Banff, Alberta: A Great Place to Live
In 1990, Banff was officially incorporated as a municipality with the signing of an Incorporation Agreement by the federal and provincial governments. Essentially this meant that most of the power that the federal government had was transferred to an elected town council. This agreement must be amended before any changes to provincial statutes affecting municipalities come into effect in Banff.
Banff is unique in its situation. Because it rests inside the national park, there is no freehold land available. The town pays $550,000 annually to the Government of Canada to lease the land within its municipal boundaries. Not a bad price for a town!
Fixed boundary with no option to grow outward
Banff is 3.93 square kilometres in area, and its boundaries are fixed by federal law. There is no way of even squashing an extra house onto the end of town. The local government does not have annexation authority to expand its land base.
‘Need to reside’ requirement
By federal regulation, people must demonstrate a ‘need to reside’ in any national park community, including Banff.
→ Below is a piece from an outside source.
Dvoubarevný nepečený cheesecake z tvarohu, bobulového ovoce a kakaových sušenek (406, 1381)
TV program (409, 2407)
You have to show proof that you are employed or dependent on someone who is employed if you want to live in the town of Banff.
The Banff Community Plan has implemented a population cap of 10,000 lucky permanent residents for the town. Banff’s population is actually leveling off anyway as available commercial space reaches maximum capacity.
Environmental Management Program
Banff is also doing its part for the environment. As part of its commitment to protect and enhance the environmental integrity of the Banff area, the Town of Banff is developing an Environmental Management Plan for ongoing operations.